Five hours it took me to get to the couch and four minutes to get dressed and into my car when I read the words, "Missoni" and "Target" in the same text. I drove over there with the air conditioning cranked and cash already in my planner. I grabbed a sick amount of stuff with the idea that I should let Boo try stuff on and tell me which ones she liked. "She can't keep it all," I told myself, "So I'll let her choose her favorites. But I'll have to buy it all first because if I don't, it will all be gone." You see how my fever mind is working...

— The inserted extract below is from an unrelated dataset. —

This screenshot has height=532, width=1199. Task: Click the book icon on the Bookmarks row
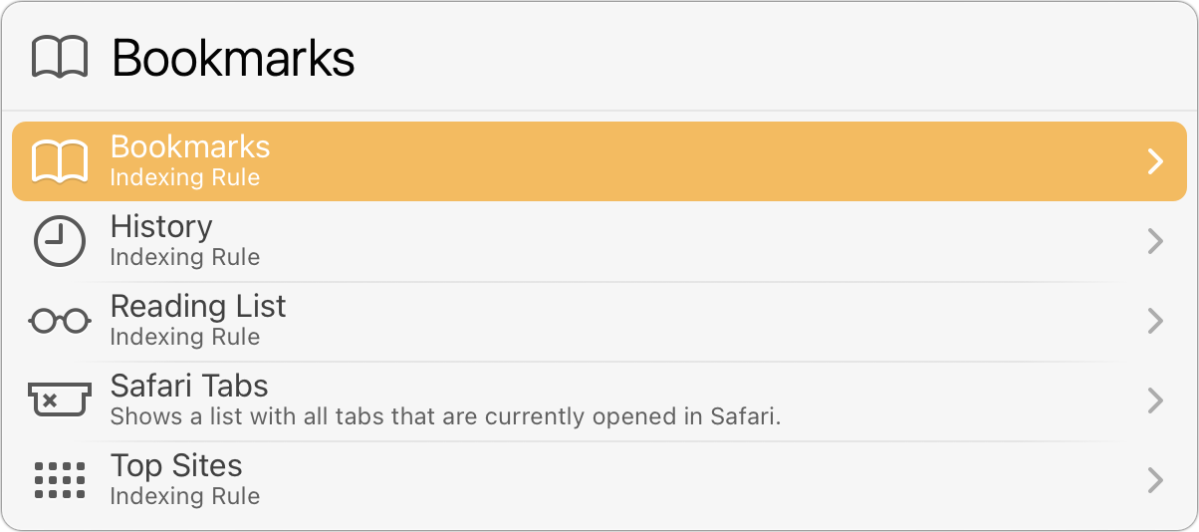tap(60, 162)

So I pack the cart, but in my defense, I did put back two pairs of shoes (for me), mugs, and one pair of galoshes for B so my total could have been so, so much worse than it was. I head to the register and I decide, fatefully, to buy a Diet Dr Pepper. I hadn't eaten yet that day and I felt light headed, but I was also wearing skin that was intentionally overheating to kill off foreign entities that it deemed dangerous to my person. I am basically the temperature of convenience store cocoa. I may have even had pit circles...I don't know. On the drive home I get a call from my kids who are just walking in the door and wondering where I am. I let them know I am three blocks from home. I feel awful though, from being sick, yes, but also because even if my kids beat me home by just three measly minutes I feel like the worst mother in the world. Never mind they know to lock the doors and that my oldest is four years older than I was when I babysat a family of four boys every day after school. I grabbed my bags and ran inside the house, but not before I threw the Diet DP into my purse to bring it into the house because my hands were full of friggin MISSONI BAGS. I put my purse down on the floor and gave the Missoni over the the girl who loved everything and of course gets to keep everything. I walked past my bag after showing everything to the girl and said out loud, "Why is my purse in a puddle on the floor... MY PURSE IS IN A PUDDLE ON THE FLOOR!" The DP had tipped on it's side, and I had not tightened the lid.

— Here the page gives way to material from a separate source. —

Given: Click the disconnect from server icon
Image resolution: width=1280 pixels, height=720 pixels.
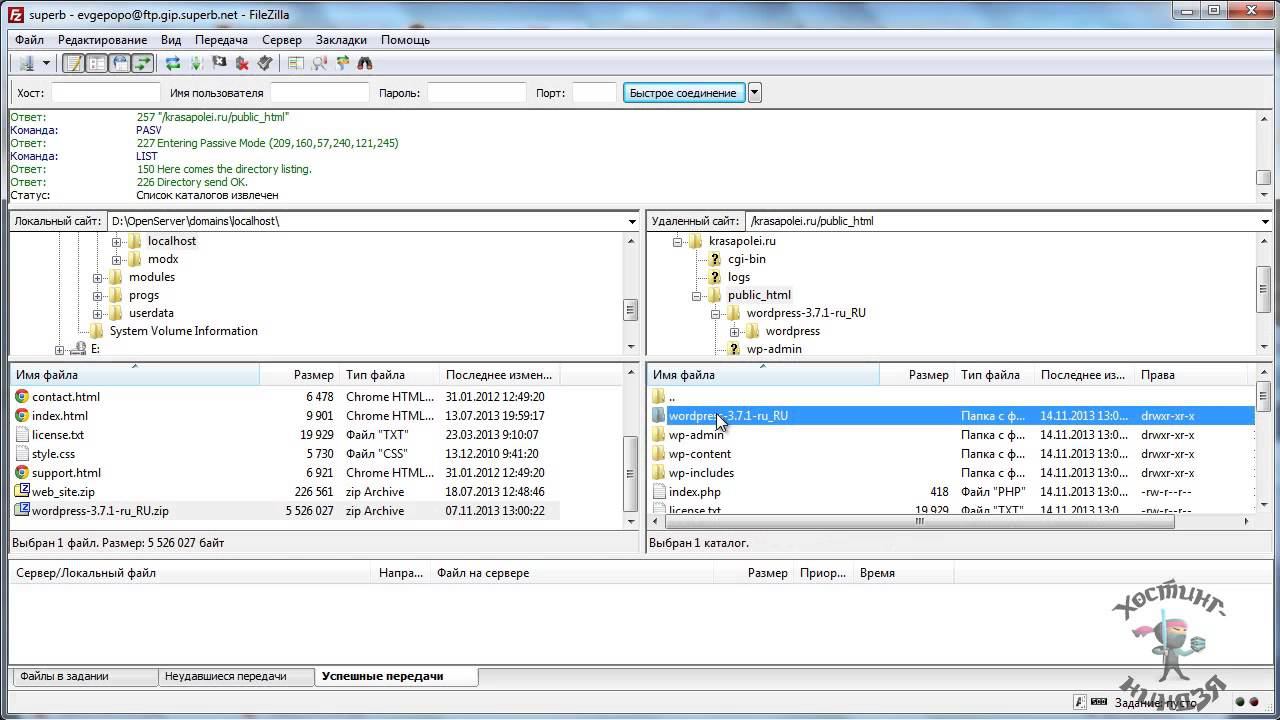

When I showed my phone to the guy at the Apple store (after primping my sorry old lady self up in a sad attempt to garner male favor) he opened it up and said that all four of the red sensors at the openings that tell them if a phone has been wet were tripped and showed me the condensation still on the inside of the plastic. He handed me back my phone and not only told me there was nothing he could do but tried to sell me on a new computer and some classes. Sadly, I don't still "got it". I bet if I had a half-hawk and good teeth I'd have a new phone right now.

The moral of this story is...I don't have a clue. Don't go shopping with a fever? Make sure you turn your drink lid one extra twist before putting it in your purse? Wait, maybe it's before you buy a soda, ask yourself, is this Dr Pepper worth the contents of my purse and a humiliating trip to the Apple store? Cause sometimes, you know, the answer would still be yes.